Leave me alone.
All I want to do is dick around on the internet, is that so wrong? Deprived of my own computer for weeks, now that I'm on a library computer I really don't want to study for my quiz this evening.
I keep telling myself it's a multiple choice quiz, what does it really matter if I study or not? Then I call myself an idiot because IT'S STILL A TEST AND I AM NOT AN INVINCIBLE TEST TAKING MACHINE. However, the fact that I am writing a blog at the moment rather than reading my notes on the French Revolution may give you a clue as to which of the voices in my head won.

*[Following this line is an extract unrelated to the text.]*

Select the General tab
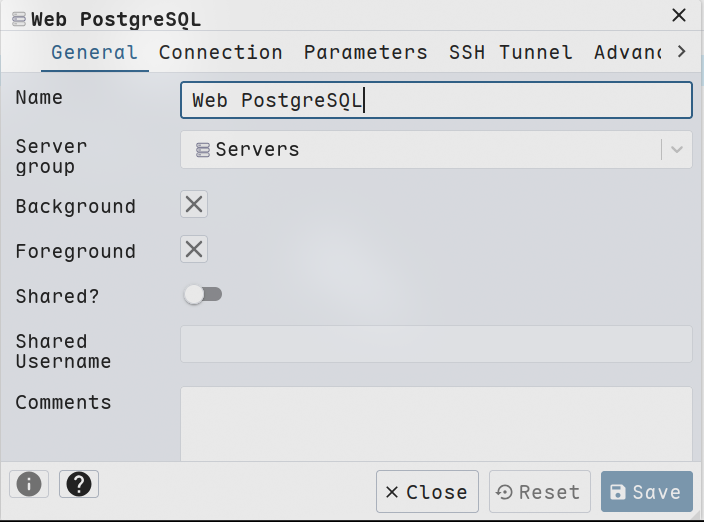The image size is (704, 522). click(x=94, y=52)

So I totally went on another job interview today. It was at Cinema One this time. Awesome store, movies everywhere. New releases and old movies and foreign films. There was totally this film there by Mira Nair (the woman who did one of my favourite movies of all time, Monsoon Wedding) and I really wanted to buy it. Then I reminded myself that I DON'T HAVE THE MONEY. Lisa works there and was sweet enough to tell her boss that I was a cool dude. I really appreciated that because I bet he wouldn't have bothered to call me otherwise. Probably going to have to express my love physically the next time I see her, which is a scary thing, as many of you might know.
The interview went pretty well. I wasn't a moron, which is a big step for me. Hopefully I was vaguely entertaining and engaging.

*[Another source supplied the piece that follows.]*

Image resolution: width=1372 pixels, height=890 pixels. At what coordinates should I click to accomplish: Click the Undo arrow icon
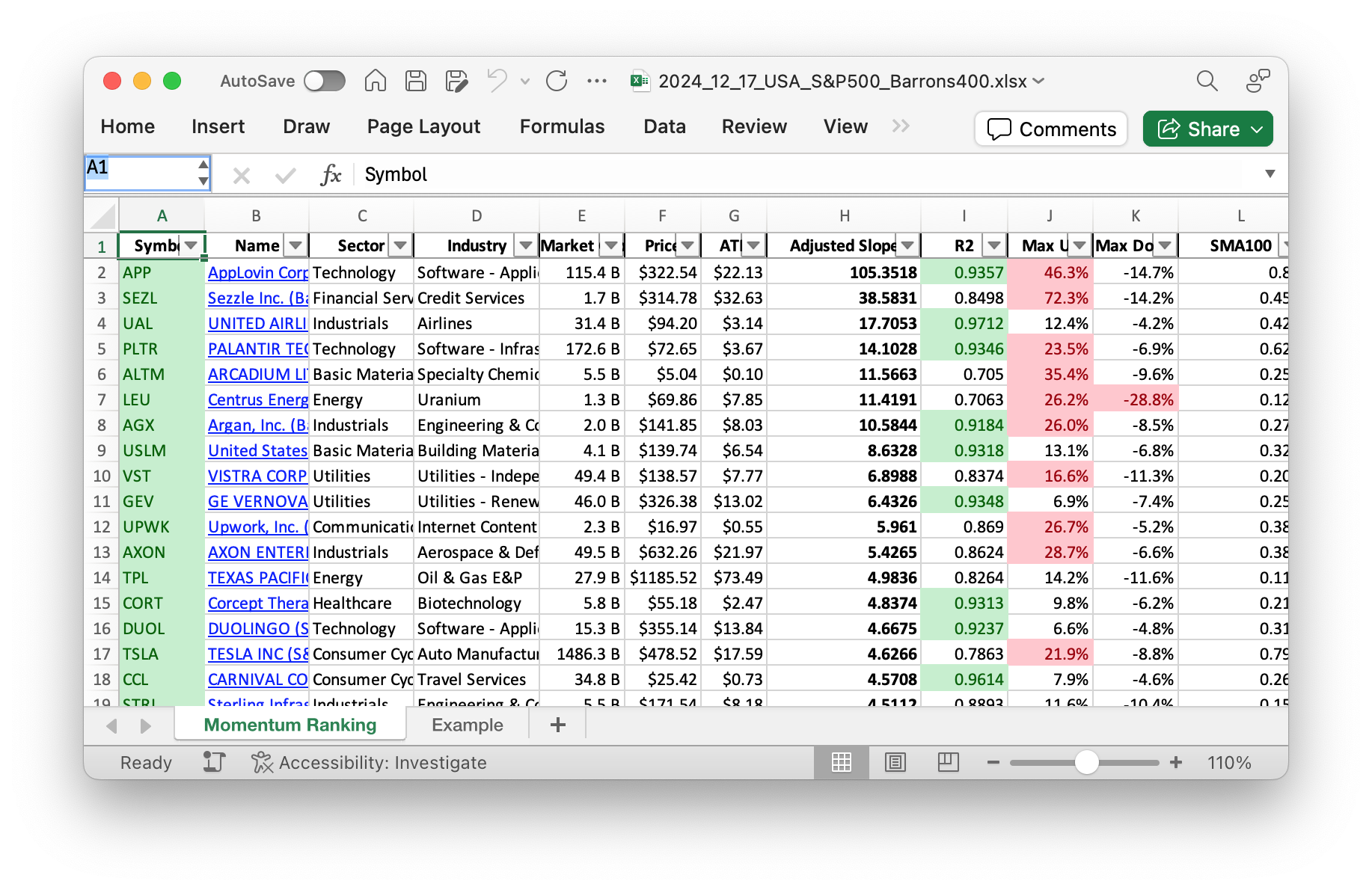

What I do know for sure is that I get horrible dry mouth when I'm nervous. Everything else was fine. My hands weren't shaking, I didn't even feel particularly nervous. My mouth, however, was like the bloody sahara. I was worried that I looked like some sort of horrible mutant that hadn't produced saliva since elementary school. There were no confused/horrified looks from the potential employer so I was probably okay.
On a completely unrelated note, Jo recently concoted the most innovative and awesome television program on her blog recently, titled Toni and Wasp. If you guys want in, because you just KNOW that we're going to become rich and famous of the t-shirt revenues alone, you should probably send me all your money.

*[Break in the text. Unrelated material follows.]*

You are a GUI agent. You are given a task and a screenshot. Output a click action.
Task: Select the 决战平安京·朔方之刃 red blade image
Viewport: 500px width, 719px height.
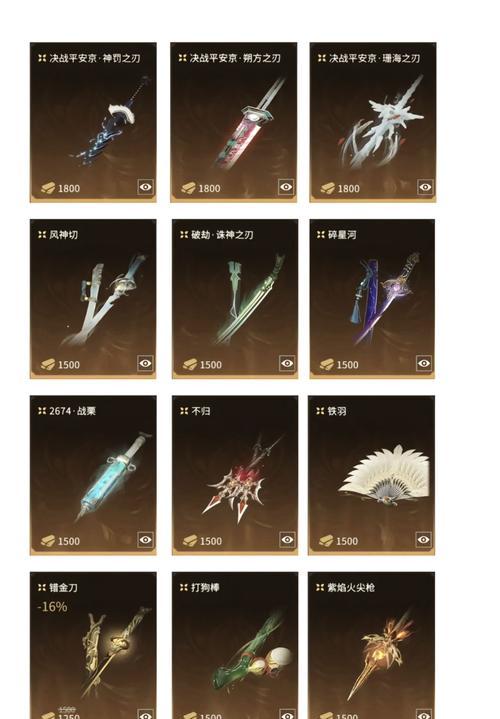tap(250, 123)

COLDPLAY IS AWESOME. Jo's tired of hearing it...now all of you have to. AWESOME AWESOME AWESOME AWESOME AWESOME AWESOME.
I'm SUPER tired of hearing ignorant morons say they are defending marriage by not letting gay people get married. YOU ARE DEFENDING NOTHING AND ARE, IN FACT, INFRINGING ON THE RIGHTS OF ANOTHER HUMAN BEING. Nobody said that everyone has to marry someone of the same sex. THEY JUST WANT THE SAME RIGHTS AS EVERYONE ELSE. Anyone can get married, ANYONE. Even some crack whore in a pink tube top and a mullet-wearing grease ball who watches too much Nascar in his spare time can get married on a whim, simply because they've both had one too many Jack Daniels in Vegas and happen to be the (collective) owners of one penis and one vagina. SHUT UP WORLD. A LOT.
Fine, I'll go study for my quiz. Leave me alone.